Para começar, é importante saber a organização: como cada um lida com a carga de trabalho. Acompanhar o fluxo de conteúdo que o k-pop e a indústria asiática gera é um trabalho que requer um acompanhamento dedicado.
‘’O modo como o artista é ativo nas redes sociais, o tipo de conteúdo que o fandom mais gosta e o tamanho e disponibilidade da equipe são os principais fatores a se considerar ao organizar a equipe de uma fanbase[…] Há diversas maneiras de fazer essa divisão de responsabilidades na equipe e cabe à fanbase descobrir qual funciona melhor para as três partes: o artista, a equipe e o fandom.” conta a Victon Brasil.
A Day6 Brazil segue uma divisão bem comum de conteúdos: “A equipe geral é separada em subdivisões, onde as habilidades de cada membro se encaixam melhor, então tem os administradores gerais, a equipe de traduções simples, que fica encarregada de informações mais breves e atualização de redes sociais, além de fazer as interações e postagens que não necessitam de proficiência em outro idioma; outra equipe é responsável pelas traduções de artigos e matérias mais complexas, programas de rádio, TV e lives; e uma equipe responsável pelas mensagens do Bubble e atualizações dos membros no Twitter. Através dessa organização, a gente consegue ter uma boa frequência de postagens, e os horários não ficam descobertos”
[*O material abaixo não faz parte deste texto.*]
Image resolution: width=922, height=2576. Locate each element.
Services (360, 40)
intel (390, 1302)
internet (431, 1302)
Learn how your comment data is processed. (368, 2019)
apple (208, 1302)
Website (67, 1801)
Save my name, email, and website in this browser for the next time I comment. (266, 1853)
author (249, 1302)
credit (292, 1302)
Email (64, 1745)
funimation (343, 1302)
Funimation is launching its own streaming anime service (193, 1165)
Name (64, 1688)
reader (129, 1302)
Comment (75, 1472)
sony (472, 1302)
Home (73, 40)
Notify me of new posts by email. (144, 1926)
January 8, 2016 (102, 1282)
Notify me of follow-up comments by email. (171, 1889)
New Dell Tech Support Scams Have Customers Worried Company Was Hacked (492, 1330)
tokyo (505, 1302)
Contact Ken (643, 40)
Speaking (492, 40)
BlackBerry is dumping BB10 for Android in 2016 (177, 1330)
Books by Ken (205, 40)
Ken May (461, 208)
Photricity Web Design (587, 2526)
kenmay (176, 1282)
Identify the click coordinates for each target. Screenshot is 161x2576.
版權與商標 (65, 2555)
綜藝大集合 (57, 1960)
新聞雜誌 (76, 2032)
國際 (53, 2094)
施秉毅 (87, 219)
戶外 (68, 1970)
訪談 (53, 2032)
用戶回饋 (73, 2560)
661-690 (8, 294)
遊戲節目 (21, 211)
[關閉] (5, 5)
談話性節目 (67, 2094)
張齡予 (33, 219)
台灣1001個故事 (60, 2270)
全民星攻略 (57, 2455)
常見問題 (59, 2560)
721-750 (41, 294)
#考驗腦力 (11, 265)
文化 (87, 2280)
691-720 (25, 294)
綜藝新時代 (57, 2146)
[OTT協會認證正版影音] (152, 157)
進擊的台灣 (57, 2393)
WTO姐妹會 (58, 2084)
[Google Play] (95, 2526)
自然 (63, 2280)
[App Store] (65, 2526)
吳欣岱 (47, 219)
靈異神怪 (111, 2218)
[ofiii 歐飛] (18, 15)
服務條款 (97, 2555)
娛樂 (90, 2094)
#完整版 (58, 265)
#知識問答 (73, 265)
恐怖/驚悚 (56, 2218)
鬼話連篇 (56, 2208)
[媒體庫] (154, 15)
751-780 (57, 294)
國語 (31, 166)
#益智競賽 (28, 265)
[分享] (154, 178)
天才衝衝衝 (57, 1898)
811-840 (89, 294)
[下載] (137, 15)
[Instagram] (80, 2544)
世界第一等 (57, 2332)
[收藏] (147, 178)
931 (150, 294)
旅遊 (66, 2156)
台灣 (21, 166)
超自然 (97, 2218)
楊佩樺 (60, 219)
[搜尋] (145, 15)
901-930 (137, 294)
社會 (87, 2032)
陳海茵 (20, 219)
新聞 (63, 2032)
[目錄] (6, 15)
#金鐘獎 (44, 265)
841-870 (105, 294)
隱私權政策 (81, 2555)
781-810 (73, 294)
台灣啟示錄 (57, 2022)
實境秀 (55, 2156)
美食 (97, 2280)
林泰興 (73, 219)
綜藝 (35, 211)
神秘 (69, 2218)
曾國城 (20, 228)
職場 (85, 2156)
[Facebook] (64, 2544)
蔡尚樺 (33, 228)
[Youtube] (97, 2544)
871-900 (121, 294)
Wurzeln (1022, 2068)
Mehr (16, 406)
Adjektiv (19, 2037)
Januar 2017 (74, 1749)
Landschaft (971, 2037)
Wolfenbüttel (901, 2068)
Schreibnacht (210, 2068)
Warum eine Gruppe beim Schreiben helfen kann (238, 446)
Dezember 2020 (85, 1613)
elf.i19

E é perceptível que a dinâmica muda muito em comparação com o porte de cada conta. Por exemplo, a Jamie Brasil contou: “Somos muito comunicativas e todo mundo toma iniciativa, então não tem muito que ficar cobrando nem nada. Quando alguém acha alguma coisa ou quer fazer algo já se dispõe e se compromete a isso e quando é algo que dividimos nós conversamos e estipulamos prazos e dá tudo certo”. Já a Magic Fansub conta com uma estrutura igual de uma empresa: Tem o Conselho de Administração/Fundação, a gerência, as divisões que também são divididas em setores.
Ok, equipe organizada. Como fãs, nós sabemos que os conteúdos vêm de diversas fontes, então como cada página dá seus jeitos de juntar tudo?
O “network” que os jornalistas usam para conseguir suas fontes, vale para organizar e conseguir os conteúdos também. A experiência de compartilhar informações é algo coletivo em todas as áreas.
“Para encontrar conteúdo nós pesquisamos as hashtags dela, os marcados no instagram, as fontes oficiais como a agenda e conta de staff. É basicamente pesquisar, com o passar do tempo vai se aprimorando e aprendendo. Vendo por onde é mais fácil e prático.” Como a Jamie Brasil conta, e a Day6 Brazil tem um esquema parecido:
“A fanbase trabalha com uma lista de contas que sempre postam atualizações, charts e tradução coreano-inglês sobre a banda, e a partir das postagens dessas contas, os integrantes das subdivisões filtram o que é relevante para ser postado e o que não é. A fanbase trabalha com esse esquema de listas de fontes há muitos anos, e é um mecanismo que funciona bem.”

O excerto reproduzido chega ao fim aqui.